Collected data
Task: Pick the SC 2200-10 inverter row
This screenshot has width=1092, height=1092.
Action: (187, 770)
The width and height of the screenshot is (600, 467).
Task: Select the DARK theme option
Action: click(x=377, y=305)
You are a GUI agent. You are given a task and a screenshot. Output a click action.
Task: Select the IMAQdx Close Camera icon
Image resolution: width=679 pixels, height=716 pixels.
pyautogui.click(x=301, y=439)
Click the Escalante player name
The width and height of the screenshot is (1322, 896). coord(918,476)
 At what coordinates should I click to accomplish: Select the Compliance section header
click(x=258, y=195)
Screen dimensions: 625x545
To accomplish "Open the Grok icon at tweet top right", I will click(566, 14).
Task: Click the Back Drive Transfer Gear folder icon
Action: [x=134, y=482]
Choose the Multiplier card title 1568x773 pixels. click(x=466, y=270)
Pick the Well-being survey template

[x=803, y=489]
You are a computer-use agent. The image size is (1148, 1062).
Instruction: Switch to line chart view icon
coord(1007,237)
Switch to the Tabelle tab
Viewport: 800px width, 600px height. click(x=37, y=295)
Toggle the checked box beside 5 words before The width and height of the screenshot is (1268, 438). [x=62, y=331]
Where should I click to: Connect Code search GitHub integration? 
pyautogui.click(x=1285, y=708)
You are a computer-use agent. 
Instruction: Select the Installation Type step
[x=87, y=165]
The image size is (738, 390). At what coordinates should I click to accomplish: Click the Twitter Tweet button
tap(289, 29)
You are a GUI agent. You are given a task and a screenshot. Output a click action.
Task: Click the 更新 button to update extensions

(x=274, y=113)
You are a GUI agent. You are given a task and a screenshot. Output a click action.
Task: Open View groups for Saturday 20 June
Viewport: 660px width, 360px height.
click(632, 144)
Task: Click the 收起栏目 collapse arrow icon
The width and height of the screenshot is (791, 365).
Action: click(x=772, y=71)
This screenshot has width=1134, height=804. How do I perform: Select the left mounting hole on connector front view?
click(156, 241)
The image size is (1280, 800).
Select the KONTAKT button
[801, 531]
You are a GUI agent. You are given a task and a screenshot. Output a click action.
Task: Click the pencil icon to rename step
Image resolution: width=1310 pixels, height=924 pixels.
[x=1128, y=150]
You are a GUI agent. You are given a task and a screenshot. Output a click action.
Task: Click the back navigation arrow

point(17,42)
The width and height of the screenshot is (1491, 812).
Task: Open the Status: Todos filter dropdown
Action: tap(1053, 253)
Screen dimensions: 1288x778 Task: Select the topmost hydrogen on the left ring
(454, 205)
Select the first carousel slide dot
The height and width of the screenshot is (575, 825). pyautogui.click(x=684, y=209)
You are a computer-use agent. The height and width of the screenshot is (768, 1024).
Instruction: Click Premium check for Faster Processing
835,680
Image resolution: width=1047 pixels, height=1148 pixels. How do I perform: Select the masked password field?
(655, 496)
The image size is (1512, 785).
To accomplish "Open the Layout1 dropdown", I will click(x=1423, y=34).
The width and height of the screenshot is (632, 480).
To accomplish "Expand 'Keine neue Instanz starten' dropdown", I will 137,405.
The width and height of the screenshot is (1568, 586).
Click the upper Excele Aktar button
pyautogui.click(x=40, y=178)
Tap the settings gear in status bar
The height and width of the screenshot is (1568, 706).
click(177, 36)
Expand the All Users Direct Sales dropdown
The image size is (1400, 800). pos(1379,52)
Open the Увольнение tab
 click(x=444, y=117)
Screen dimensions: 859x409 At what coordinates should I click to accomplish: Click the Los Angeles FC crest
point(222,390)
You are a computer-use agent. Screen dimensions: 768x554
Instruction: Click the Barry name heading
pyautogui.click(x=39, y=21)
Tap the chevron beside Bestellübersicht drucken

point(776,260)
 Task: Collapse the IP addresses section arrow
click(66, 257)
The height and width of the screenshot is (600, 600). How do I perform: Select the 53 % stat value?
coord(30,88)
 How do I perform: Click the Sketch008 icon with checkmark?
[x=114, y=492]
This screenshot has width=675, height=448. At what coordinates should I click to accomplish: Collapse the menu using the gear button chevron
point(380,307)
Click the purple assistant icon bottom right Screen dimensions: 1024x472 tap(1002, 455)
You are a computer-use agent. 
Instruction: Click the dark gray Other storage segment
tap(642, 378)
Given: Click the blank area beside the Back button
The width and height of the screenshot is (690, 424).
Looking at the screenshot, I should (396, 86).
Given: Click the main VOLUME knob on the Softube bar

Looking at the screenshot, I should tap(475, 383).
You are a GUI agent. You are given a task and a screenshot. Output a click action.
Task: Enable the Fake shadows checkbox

**Problem details:** Each line above must be reproduced exactly as it stands.

**Exercise response:**
Task: Pick the SC 2200-10 inverter row
This screenshot has width=1092, height=1092.
Action: (187, 770)
The width and height of the screenshot is (600, 467).
Task: Select the DARK theme option
Action: click(x=377, y=305)
You are a GUI agent. You are given a task and a screenshot. Output a click action.
Task: Select the IMAQdx Close Camera icon
Image resolution: width=679 pixels, height=716 pixels.
pyautogui.click(x=301, y=439)
Click the Escalante player name
The width and height of the screenshot is (1322, 896). coord(918,476)
 At what coordinates should I click to accomplish: Select the Compliance section header
click(x=258, y=195)
Screen dimensions: 625x545
To accomplish "Open the Grok icon at tweet top right", I will click(566, 14).
Task: Click the Back Drive Transfer Gear folder icon
Action: [x=134, y=482]
Choose the Multiplier card title 1568x773 pixels. click(x=466, y=270)
Pick the Well-being survey template

[x=803, y=489]
You are a computer-use agent. The image size is (1148, 1062).
Instruction: Switch to line chart view icon
coord(1007,237)
Switch to the Tabelle tab
Viewport: 800px width, 600px height. click(x=37, y=295)
Toggle the checked box beside 5 words before The width and height of the screenshot is (1268, 438). [x=62, y=331]
Where should I click to: Connect Code search GitHub integration? 
pyautogui.click(x=1285, y=708)
You are a computer-use agent. 
Instruction: Select the Installation Type step
[x=87, y=165]
The image size is (738, 390). At what coordinates should I click to accomplish: Click the Twitter Tweet button
tap(289, 29)
You are a GUI agent. You are given a task and a screenshot. Output a click action.
Task: Click the 更新 button to update extensions

(x=274, y=113)
You are a GUI agent. You are given a task and a screenshot. Output a click action.
Task: Open View groups for Saturday 20 June
Viewport: 660px width, 360px height.
click(632, 144)
Task: Click the 收起栏目 collapse arrow icon
The width and height of the screenshot is (791, 365).
Action: click(x=772, y=71)
This screenshot has width=1134, height=804. How do I perform: Select the left mounting hole on connector front view?
click(156, 241)
The image size is (1280, 800).
Select the KONTAKT button
[801, 531]
You are a GUI agent. You are given a task and a screenshot. Output a click action.
Task: Click the pencil icon to rename step
Image resolution: width=1310 pixels, height=924 pixels.
[x=1128, y=150]
You are a GUI agent. You are given a task and a screenshot. Output a click action.
Task: Click the back navigation arrow

point(17,42)
The width and height of the screenshot is (1491, 812).
Task: Open the Status: Todos filter dropdown
Action: tap(1053, 253)
Screen dimensions: 1288x778 Task: Select the topmost hydrogen on the left ring
(454, 205)
Select the first carousel slide dot
The height and width of the screenshot is (575, 825). pyautogui.click(x=684, y=209)
You are a computer-use agent. The height and width of the screenshot is (768, 1024).
Instruction: Click Premium check for Faster Processing
835,680
Image resolution: width=1047 pixels, height=1148 pixels. How do I perform: Select the masked password field?
(655, 496)
The image size is (1512, 785).
To accomplish "Open the Layout1 dropdown", I will click(x=1423, y=34).
The width and height of the screenshot is (632, 480).
To accomplish "Expand 'Keine neue Instanz starten' dropdown", I will 137,405.
The width and height of the screenshot is (1568, 586).
Click the upper Excele Aktar button
pyautogui.click(x=40, y=178)
Tap the settings gear in status bar
The height and width of the screenshot is (1568, 706).
click(177, 36)
Expand the All Users Direct Sales dropdown
The image size is (1400, 800). pos(1379,52)
Open the Увольнение tab
 click(x=444, y=117)
Screen dimensions: 859x409 At what coordinates should I click to accomplish: Click the Los Angeles FC crest
point(222,390)
You are a computer-use agent. Screen dimensions: 768x554
Instruction: Click the Barry name heading
pyautogui.click(x=39, y=21)
Tap the chevron beside Bestellübersicht drucken

point(776,260)
 Task: Collapse the IP addresses section arrow
click(66, 257)
The height and width of the screenshot is (600, 600). How do I perform: Select the 53 % stat value?
coord(30,88)
 How do I perform: Click the Sketch008 icon with checkmark?
[x=114, y=492]
This screenshot has width=675, height=448. At what coordinates should I click to accomplish: Collapse the menu using the gear button chevron
point(380,307)
Click the purple assistant icon bottom right Screen dimensions: 1024x472 tap(1002, 455)
You are a computer-use agent. 
Instruction: Click the dark gray Other storage segment
tap(642, 378)
Given: Click the blank area beside the Back button
The width and height of the screenshot is (690, 424).
Looking at the screenshot, I should (396, 86).
Given: Click the main VOLUME knob on the Softube bar

Looking at the screenshot, I should tap(475, 383).
You are a GUI agent. You are given a task and a screenshot. Output a click action.
Task: Enable the Fake shadows checkbox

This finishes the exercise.